Fiziksel, duygusal ve cinsel taciz, tecavüz, kaçırılma, savaş, darp gibi insan eliyle oluşturulan travmatik deneyimler, deprem, sel, yangın, kasırga gibi doğal afetler, insanlarda uzun süreli ve tek başına atlatamayacakları bir stres bozukluğuna neden olabiliyor. EMDR terapisi hangi hastalıklarda kullanılır denildiğinde yukarıda örneklediğimiz TSSBnin yanı sıra, depresyon, anksiyete, panik atak, yeme bozuklukları, bağımlılıklar gibi problemler de ele alınabiliyor. EMDR terapisi yan etkileri yine en çok merak edilen şeylerin başında geliyor.
Ancak EMDR eğitimi almış kişiler tarafından uygulandığında diğer psikoterapi türlerinde rastlanan yan etkiler dışında herhangi bir zararı bulunmuyor. Bu yan etkiler, EMDR terapisi zararları olarak sayışmasa da kişinin seans esnasında fiziksel duyarlılığının ve duygularının artışı, baş dönmesi, canlı rüyalar ve stres yaratan hatıraların artışı olarak sıralanmakla birlikte tedavi sürecinde bu semptomlar da ortadan yavaş yavaş kalkıyor.
EMDR terapisti nasıl olunur?
Öncelikle bu terapinin tıpkı diğer psikoterapi türleri gibi bu alanda eğitim almış profesyoneller tarafından gerçekleştirilmesi gerektiğini hatırlamak gerekiyor. Çünkü kişinin travmatik deneyimlerini yüzeye taşımak, bu anıları hatırlamasını ve yeniden pozitif bir bakış açısını kazandırmak hem ciddi bir EMDR eğitimi hem de tecrübe gerektiriyor. EMDR terapisti olmak için öncelikle EMDR I.Düzey ve EMDR II.Düzey eğitimleri tamamlamış olmak gerekiyor. Elbette eğitim kendi başına yeterli olmuyor. Kişinin alanında tecrübe kazanması da hem Türkiye hem de Avrupa’da EMDR Terapisti olarak tanınması için önem taşıyor.

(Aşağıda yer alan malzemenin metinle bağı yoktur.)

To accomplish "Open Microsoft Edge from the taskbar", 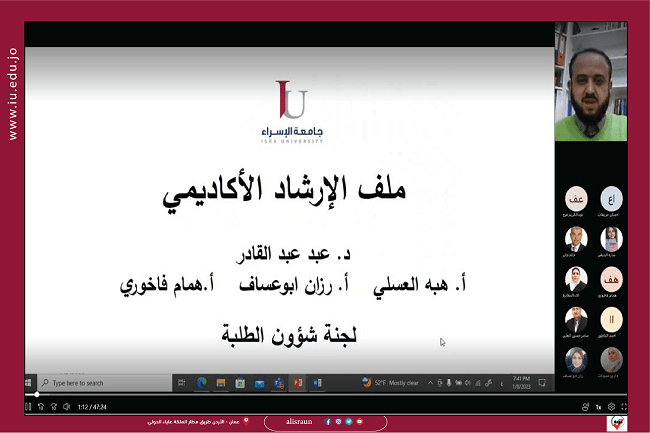I will [200, 382].
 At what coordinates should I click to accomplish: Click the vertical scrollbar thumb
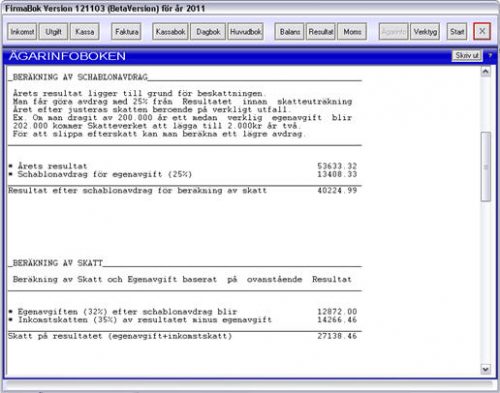(x=486, y=167)
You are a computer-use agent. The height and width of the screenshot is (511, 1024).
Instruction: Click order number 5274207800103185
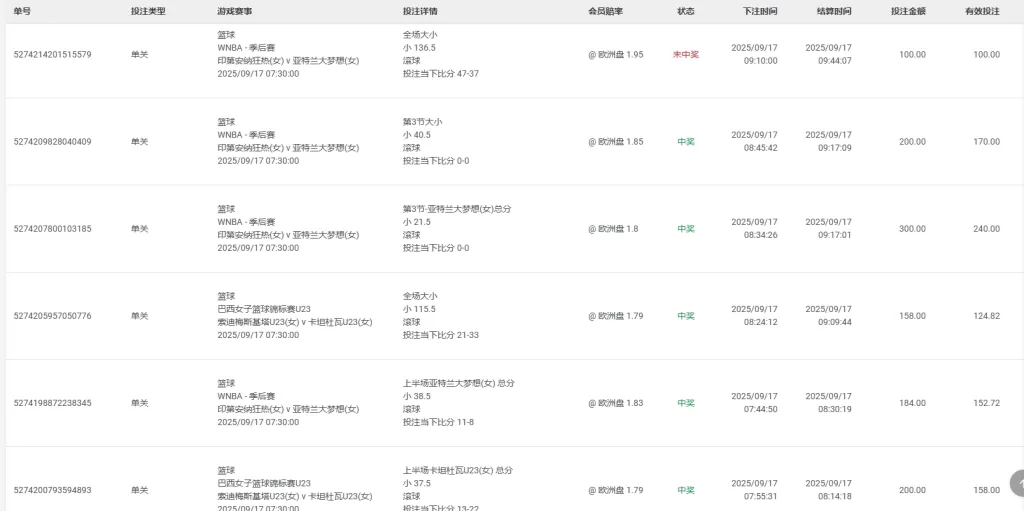click(52, 229)
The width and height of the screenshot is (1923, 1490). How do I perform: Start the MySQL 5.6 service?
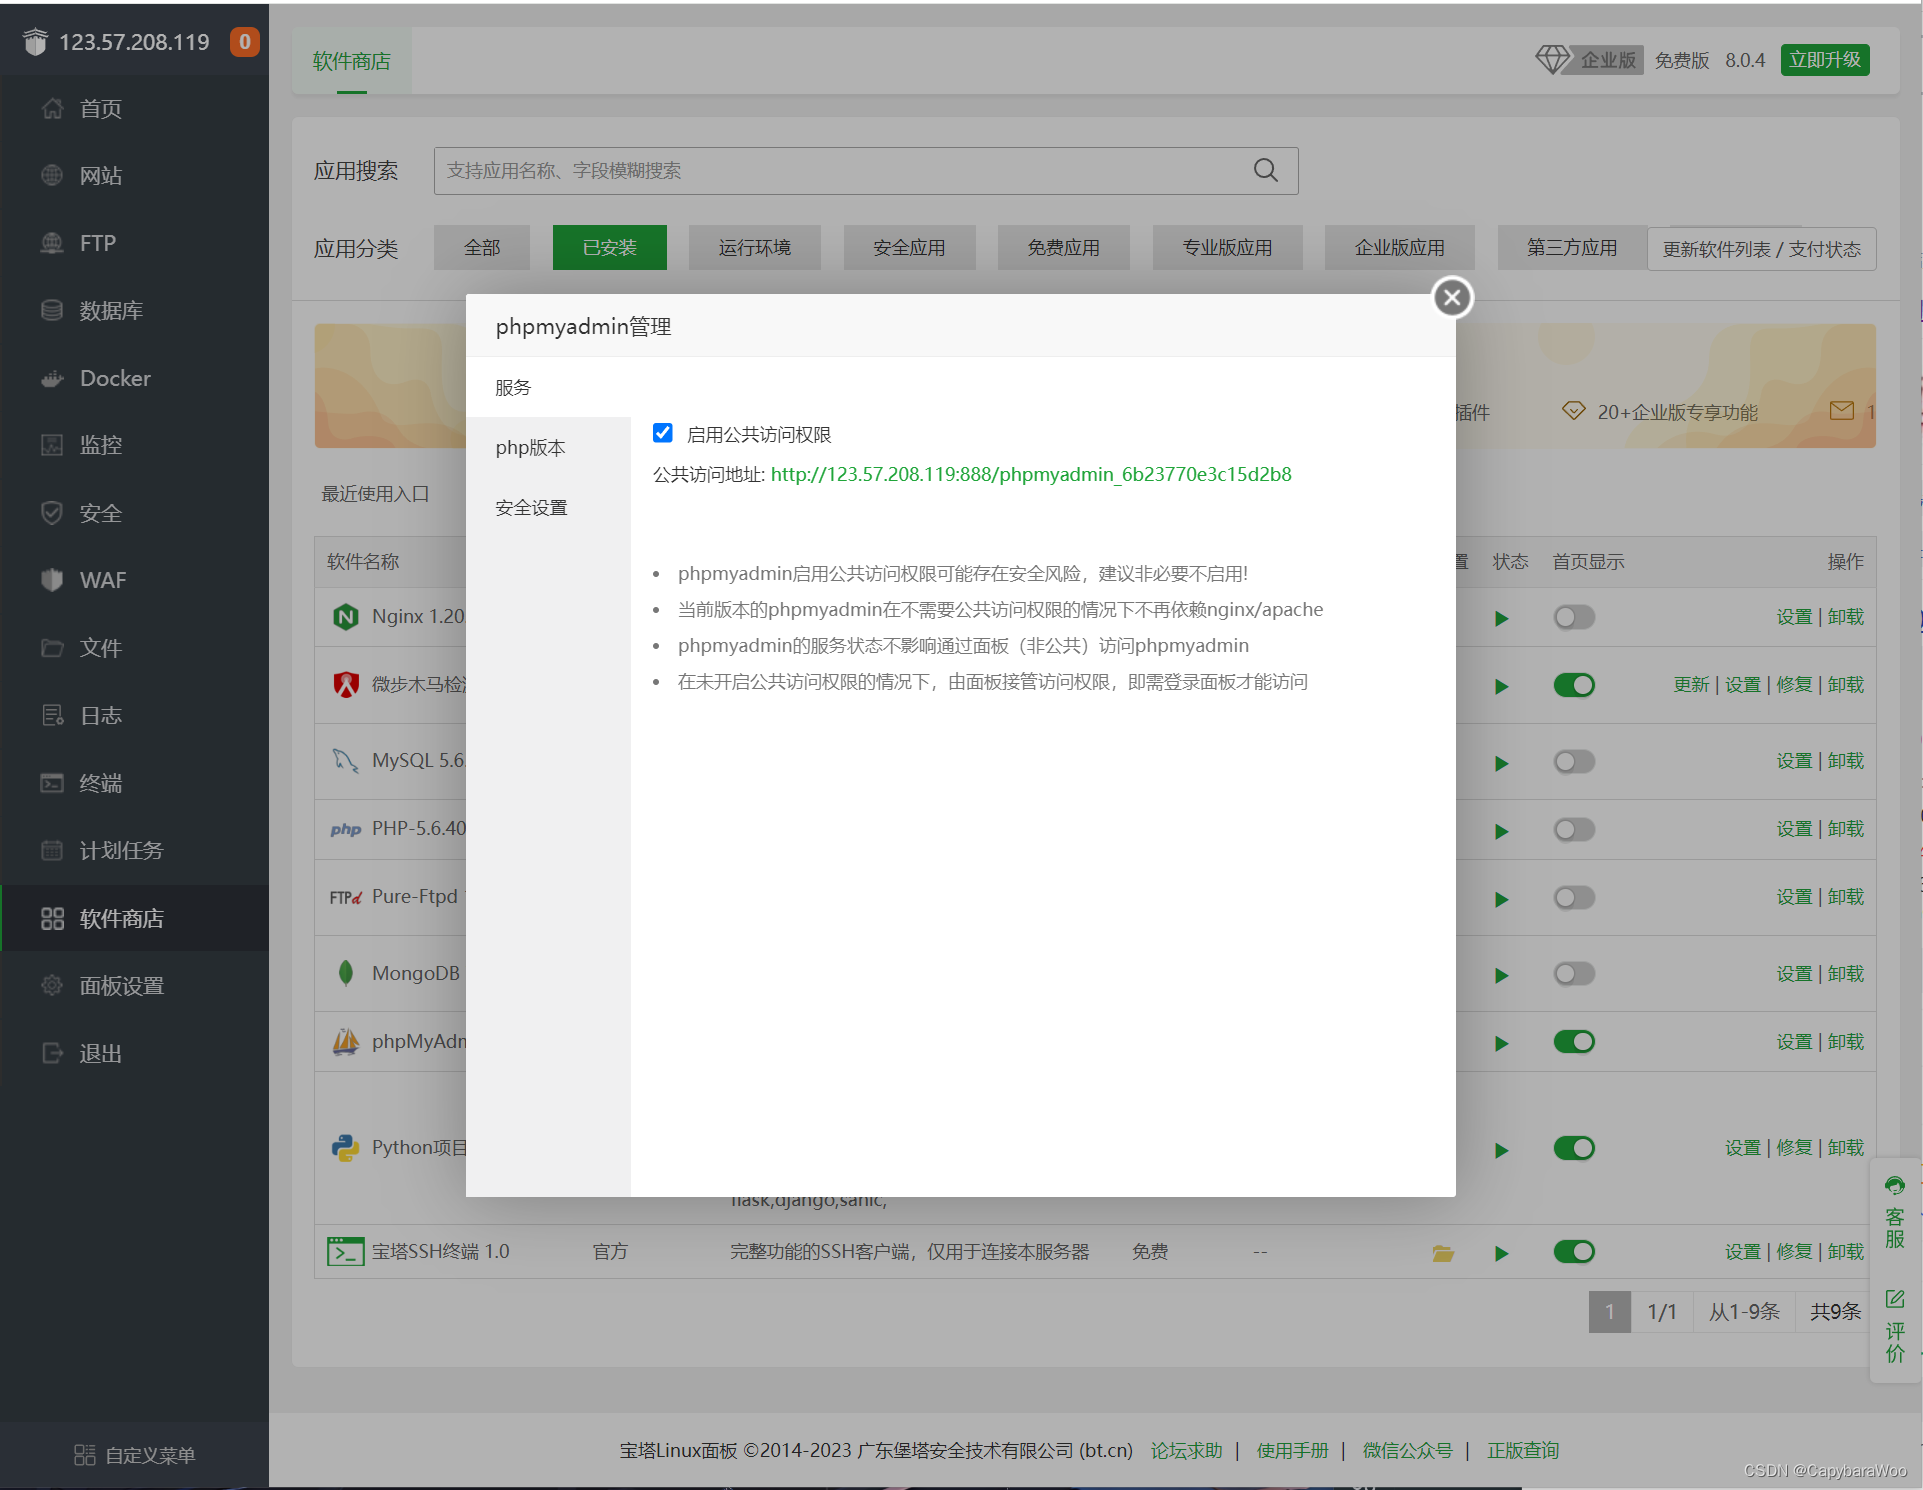[x=1500, y=762]
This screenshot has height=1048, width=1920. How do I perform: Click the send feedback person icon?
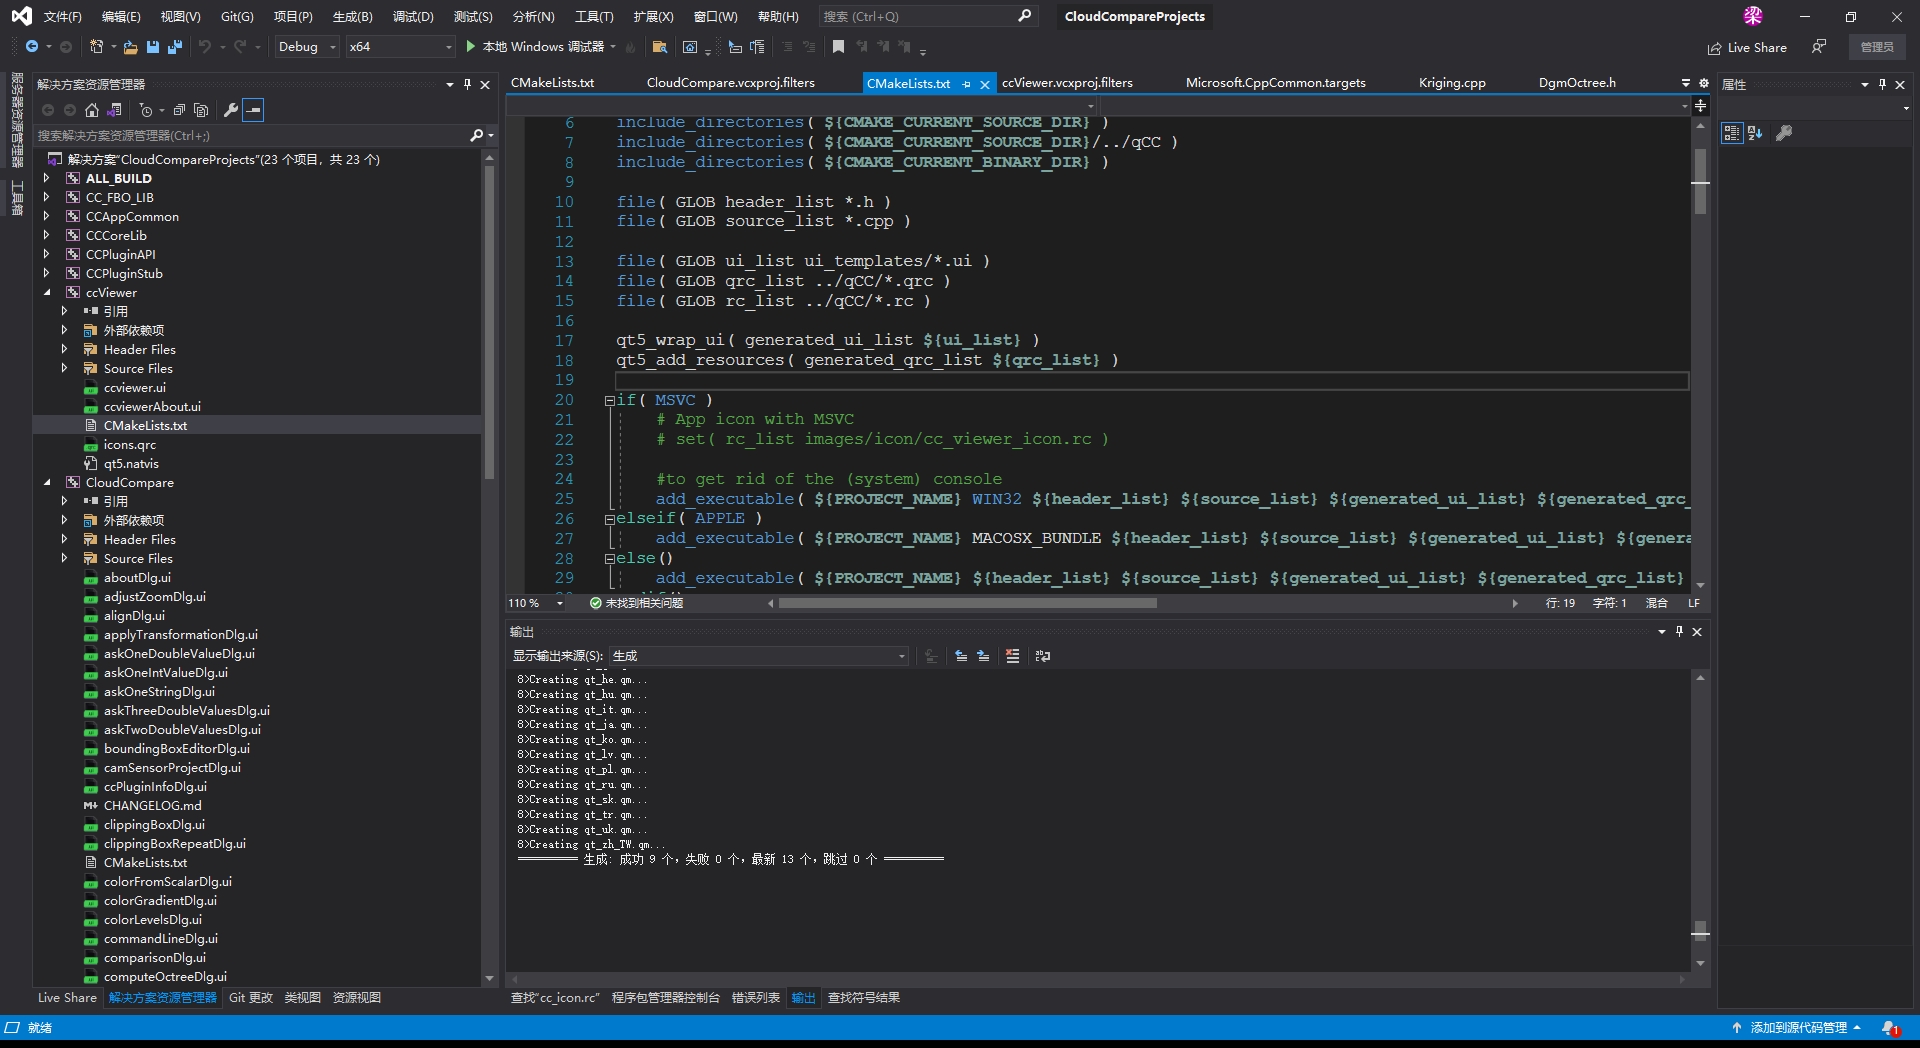pos(1819,47)
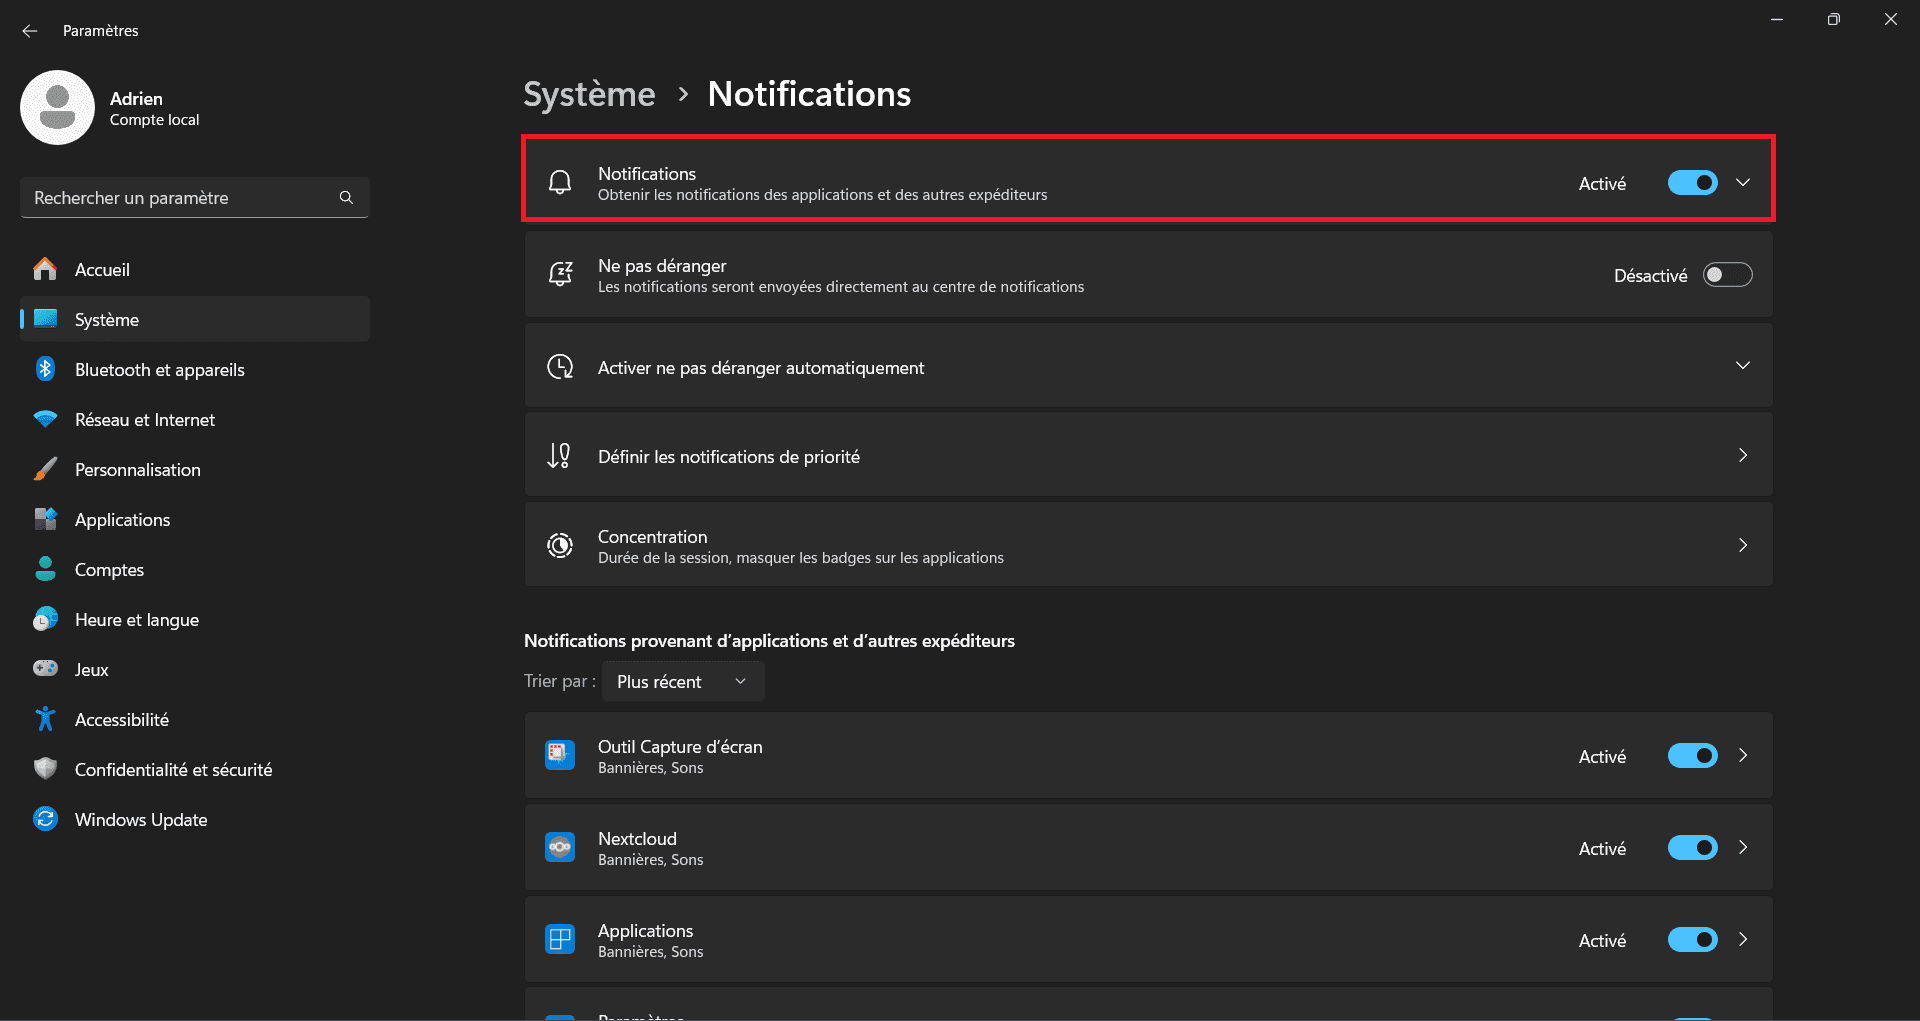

En iyi EMDR terapisti araştırmalarında da tecrübeli isimler öne çıkıyor. Temel eğitim seviyelerini tamamlayan terapist adayları en az 50 seans EMDR uygulamalı ve en az 25 danışana EMDR uygulamış olmalı. Tüm bunların yanı sıra EMDR terapisi alanlar için gerçekten faydalı bir isim olmak amacıyla ve sertifikaya hak kazanmak için EMDR Avrupa’dan akredite olmuş bir danışmandan en az 20 saat bireysel danışmanlık alması gerekiyor. EMDR’nin 8 basamağının her birinde yetkin olduğunu kanıtlayan kişinin, hem EMDR danışmanından hem de alanda çalışan bir profesyonelden toplam 2 adet referans mektubu almasının yanı sıra, EMDR Türkiye üyesi olması ve sertifika ücretini ödemesi de gereklilikler arasında.
Bu terapi alanında çalışan profesyoneller sertifika almaya hak kazandıktan sonra sadece EMDR Terapisti İstanbul, İzmir gibi şehirlerde unvan olarak kullanmanın yanı sıra, Avrupa’da da mesleklerini yapabiliyorlar. EMDR uzmanları kendilerini farklı alanlarda geliştirerek EMDR terapisti tavsiye ve yorumlarında öne çıkabiliyor. EMDR terapisi anksiyete, sosyal fobi ve daha birçok alanda kullanıldığı ve EMDR terapisi en fazla kaç seans sürer sorusunun cevabı oldukça kısa süreli olması dolayısıyla fazlasıyla tercih edilen bir psikoterapi türü haline geliyor. Eğer siz de Konya EMDR terapisti tavsiye ve önerilerine ihtiyaç duyuyorsanız bizi arayabilir, bu alanda eğitimli ve sertifikalı uzmanlarımızla görüşebilirsiniz.